Required work ▸
Recast the rows from the first one through the line containing "Open the timeframe", inclusive, as a JSON list of strings with one string per line. Leave out any blank lines.

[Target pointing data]
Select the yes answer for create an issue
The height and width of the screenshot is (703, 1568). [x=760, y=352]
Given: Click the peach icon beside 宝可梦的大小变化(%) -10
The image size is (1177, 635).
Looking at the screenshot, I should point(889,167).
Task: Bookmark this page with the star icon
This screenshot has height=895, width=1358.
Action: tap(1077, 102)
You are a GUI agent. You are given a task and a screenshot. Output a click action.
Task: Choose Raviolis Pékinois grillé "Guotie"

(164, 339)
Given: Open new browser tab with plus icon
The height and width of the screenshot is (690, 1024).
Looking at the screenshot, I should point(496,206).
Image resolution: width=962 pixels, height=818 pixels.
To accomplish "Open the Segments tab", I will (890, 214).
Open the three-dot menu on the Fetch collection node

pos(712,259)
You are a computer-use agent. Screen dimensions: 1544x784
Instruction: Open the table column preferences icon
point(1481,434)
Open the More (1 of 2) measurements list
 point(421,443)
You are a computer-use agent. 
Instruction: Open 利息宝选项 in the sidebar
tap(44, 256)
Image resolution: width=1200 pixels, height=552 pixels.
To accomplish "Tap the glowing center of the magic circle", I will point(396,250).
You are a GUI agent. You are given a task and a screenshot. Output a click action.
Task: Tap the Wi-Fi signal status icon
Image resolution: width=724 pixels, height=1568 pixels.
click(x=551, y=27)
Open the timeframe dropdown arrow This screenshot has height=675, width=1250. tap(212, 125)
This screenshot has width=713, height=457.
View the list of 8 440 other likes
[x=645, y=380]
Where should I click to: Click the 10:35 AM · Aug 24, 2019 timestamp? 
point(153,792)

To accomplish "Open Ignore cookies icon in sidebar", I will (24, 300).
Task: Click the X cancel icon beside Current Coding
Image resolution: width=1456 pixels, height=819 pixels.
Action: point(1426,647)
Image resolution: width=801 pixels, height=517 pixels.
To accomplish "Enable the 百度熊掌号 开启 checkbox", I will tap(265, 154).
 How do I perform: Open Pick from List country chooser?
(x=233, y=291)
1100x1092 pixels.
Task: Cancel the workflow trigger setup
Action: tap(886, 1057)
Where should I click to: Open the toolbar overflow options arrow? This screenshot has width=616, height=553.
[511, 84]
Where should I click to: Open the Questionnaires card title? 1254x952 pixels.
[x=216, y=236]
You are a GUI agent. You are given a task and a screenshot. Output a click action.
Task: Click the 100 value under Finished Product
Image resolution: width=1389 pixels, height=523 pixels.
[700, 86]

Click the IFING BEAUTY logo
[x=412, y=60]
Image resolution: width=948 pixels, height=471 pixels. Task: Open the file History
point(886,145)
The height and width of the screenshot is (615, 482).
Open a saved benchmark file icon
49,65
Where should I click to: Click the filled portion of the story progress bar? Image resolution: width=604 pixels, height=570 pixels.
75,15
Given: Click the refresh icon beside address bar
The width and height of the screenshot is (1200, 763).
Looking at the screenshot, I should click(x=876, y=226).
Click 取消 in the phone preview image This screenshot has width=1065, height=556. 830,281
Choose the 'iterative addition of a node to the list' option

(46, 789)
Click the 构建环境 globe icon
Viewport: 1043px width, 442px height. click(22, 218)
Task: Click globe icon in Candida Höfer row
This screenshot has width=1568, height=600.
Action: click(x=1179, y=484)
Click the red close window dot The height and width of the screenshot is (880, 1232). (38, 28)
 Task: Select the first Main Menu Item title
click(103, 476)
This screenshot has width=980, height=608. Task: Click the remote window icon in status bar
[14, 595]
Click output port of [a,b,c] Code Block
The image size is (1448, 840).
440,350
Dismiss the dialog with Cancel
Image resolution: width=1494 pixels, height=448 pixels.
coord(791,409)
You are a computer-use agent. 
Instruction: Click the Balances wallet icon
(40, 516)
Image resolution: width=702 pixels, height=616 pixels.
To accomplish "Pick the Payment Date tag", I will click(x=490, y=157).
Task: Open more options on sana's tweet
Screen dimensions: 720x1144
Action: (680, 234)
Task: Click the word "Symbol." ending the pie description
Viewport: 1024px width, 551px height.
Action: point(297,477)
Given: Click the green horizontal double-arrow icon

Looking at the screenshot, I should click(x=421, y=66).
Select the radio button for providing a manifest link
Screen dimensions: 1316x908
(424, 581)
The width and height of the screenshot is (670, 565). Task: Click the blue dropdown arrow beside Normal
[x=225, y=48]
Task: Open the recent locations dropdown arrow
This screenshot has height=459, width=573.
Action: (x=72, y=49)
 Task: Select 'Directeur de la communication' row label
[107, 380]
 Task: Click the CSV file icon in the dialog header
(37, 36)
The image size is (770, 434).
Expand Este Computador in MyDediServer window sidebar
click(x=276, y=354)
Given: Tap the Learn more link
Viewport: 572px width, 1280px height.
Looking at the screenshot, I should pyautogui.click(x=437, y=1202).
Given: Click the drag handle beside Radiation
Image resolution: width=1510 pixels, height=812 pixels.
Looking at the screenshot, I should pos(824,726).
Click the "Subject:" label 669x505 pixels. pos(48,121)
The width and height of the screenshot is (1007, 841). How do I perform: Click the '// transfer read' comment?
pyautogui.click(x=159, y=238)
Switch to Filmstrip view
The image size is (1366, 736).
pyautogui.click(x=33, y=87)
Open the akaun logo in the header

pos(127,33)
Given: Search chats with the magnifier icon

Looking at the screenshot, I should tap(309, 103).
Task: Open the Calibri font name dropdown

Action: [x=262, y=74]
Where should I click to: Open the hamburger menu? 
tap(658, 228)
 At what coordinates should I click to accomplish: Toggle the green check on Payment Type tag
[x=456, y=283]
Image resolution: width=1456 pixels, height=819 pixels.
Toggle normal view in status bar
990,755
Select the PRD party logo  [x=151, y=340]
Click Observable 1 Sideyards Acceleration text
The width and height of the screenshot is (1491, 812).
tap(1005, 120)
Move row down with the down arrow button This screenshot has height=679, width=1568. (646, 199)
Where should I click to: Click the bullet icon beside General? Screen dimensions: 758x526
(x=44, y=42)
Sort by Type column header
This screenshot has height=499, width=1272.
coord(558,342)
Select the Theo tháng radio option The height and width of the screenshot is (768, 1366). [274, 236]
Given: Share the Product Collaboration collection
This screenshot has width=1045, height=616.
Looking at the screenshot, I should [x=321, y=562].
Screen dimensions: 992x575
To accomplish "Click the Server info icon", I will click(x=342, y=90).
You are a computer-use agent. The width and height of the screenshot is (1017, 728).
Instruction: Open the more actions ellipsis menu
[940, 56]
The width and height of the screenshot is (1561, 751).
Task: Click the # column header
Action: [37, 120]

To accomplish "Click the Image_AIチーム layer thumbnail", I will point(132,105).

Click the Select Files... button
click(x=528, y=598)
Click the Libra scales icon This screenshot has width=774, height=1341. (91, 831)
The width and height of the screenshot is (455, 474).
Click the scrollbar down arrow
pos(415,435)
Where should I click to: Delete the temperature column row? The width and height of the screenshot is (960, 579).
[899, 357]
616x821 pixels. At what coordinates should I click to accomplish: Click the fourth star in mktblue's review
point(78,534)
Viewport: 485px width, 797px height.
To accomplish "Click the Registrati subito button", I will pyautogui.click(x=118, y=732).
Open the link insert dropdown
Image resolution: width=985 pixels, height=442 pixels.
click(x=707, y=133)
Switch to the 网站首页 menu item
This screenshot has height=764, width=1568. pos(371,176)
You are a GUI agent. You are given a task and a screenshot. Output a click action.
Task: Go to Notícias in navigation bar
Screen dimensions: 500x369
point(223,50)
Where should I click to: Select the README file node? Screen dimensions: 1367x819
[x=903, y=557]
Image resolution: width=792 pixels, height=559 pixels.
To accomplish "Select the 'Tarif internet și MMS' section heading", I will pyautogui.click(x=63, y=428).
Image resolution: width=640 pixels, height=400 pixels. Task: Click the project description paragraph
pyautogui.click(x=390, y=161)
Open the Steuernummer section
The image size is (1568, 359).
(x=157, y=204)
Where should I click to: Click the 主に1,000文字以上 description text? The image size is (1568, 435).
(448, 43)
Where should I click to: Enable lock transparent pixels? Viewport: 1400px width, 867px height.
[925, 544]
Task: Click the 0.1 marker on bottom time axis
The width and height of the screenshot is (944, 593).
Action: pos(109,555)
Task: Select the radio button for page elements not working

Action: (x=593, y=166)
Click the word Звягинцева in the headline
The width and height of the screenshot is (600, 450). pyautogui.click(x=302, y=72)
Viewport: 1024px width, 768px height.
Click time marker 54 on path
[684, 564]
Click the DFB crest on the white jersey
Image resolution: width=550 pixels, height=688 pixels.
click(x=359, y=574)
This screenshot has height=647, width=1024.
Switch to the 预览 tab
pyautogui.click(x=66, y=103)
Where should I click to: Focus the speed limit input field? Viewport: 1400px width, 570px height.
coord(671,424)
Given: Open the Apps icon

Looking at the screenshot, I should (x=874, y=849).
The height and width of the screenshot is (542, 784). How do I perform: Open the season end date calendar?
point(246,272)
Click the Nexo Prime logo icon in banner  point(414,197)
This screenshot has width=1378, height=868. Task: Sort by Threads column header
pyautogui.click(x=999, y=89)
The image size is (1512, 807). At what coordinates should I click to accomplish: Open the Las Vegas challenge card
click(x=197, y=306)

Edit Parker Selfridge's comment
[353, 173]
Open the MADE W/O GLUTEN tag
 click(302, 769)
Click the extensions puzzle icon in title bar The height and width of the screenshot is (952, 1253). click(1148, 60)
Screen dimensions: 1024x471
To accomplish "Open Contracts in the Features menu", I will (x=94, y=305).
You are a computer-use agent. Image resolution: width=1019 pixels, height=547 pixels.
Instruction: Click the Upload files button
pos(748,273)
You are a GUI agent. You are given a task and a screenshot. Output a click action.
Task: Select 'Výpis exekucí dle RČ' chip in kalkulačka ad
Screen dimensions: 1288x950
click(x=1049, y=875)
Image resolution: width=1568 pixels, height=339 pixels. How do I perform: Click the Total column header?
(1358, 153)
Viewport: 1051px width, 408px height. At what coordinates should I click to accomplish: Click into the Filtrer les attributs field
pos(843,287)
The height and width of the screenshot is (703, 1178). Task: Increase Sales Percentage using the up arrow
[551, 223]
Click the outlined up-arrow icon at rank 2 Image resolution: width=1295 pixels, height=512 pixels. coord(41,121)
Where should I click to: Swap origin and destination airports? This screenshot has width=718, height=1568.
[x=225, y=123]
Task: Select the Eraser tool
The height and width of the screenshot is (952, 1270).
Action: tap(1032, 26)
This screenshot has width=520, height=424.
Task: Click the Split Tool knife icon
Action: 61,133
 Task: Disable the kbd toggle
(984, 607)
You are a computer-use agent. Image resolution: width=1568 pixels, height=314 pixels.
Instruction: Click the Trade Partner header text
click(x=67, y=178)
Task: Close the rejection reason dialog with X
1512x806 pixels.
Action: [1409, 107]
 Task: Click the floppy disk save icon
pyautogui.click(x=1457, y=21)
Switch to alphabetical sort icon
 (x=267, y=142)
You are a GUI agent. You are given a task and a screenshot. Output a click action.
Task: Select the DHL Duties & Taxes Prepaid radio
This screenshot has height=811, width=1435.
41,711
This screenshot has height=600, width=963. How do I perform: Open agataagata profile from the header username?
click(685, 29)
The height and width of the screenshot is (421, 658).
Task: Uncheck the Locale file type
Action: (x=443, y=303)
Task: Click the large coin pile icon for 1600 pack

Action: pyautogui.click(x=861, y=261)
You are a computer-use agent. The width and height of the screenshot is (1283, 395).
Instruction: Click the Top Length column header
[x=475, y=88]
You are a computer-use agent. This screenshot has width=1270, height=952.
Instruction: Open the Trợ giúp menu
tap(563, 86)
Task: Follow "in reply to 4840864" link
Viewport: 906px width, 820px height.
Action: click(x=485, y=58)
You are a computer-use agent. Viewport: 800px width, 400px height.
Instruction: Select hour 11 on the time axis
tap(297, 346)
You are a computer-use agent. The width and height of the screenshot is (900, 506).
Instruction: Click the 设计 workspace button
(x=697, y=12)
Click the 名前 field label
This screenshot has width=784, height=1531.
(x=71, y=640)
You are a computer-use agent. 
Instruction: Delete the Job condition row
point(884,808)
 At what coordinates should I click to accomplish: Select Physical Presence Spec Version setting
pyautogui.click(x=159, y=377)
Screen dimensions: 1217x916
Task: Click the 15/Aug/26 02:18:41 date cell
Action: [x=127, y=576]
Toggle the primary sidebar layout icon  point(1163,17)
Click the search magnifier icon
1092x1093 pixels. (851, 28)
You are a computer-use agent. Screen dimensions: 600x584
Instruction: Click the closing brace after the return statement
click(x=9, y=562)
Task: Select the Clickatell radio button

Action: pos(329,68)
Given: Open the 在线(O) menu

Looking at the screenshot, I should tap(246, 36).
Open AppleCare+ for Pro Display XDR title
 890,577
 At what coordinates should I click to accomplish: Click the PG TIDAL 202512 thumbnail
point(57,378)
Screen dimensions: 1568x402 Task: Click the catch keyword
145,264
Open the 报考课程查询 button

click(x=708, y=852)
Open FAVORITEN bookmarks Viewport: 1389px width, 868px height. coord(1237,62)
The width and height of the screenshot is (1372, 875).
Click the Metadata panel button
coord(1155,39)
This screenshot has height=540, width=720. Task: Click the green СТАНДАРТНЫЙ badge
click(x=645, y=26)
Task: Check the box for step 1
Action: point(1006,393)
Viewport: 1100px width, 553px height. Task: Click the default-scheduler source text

Expected answer ▸
[
  "Select the yes answer for create an issue",
  "The height and width of the screenshot is (703, 1568). [x=760, y=352]",
  "Given: Click the peach icon beside 宝可梦的大小变化(%) -10",
  "The image size is (1177, 635).",
  "Looking at the screenshot, I should point(889,167).",
  "Task: Bookmark this page with the star icon",
  "This screenshot has height=895, width=1358.",
  "Action: tap(1077, 102)",
  "You are a GUI agent. You are given a task and a screenshot. Output a click action.",
  "Task: Choose Raviolis Pékinois grillé \"Guotie\"",
  "(164, 339)",
  "Given: Open new browser tab with plus icon",
  "The height and width of the screenshot is (690, 1024).",
  "Looking at the screenshot, I should point(496,206).",
  "Image resolution: width=962 pixels, height=818 pixels.",
  "To accomplish \"Open the Segments tab\", I will (890, 214).",
  "Open the three-dot menu on the Fetch collection node",
  "pos(712,259)",
  "You are a computer-use agent. Screen dimensions: 1544x784",
  "Instruction: Open the table column preferences icon",
  "point(1481,434)",
  "Open the More (1 of 2) measurements list",
  " point(421,443)",
  "You are a computer-use agent. ",
  "Instruction: Open 利息宝选项 in the sidebar",
  "tap(44, 256)",
  "Image resolution: width=1200 pixels, height=552 pixels.",
  "To accomplish \"Tap the glowing center of the magic circle\", I will point(396,250).",
  "You are a GUI agent. You are given a task and a screenshot. Output a click action.",
  "Task: Tap the Wi-Fi signal status icon",
  "Image resolution: width=724 pixels, height=1568 pixels.",
  "click(x=551, y=27)",
  "Open the timeframe dropdown arrow This screenshot has height=675, width=1250. tap(212, 125)"
]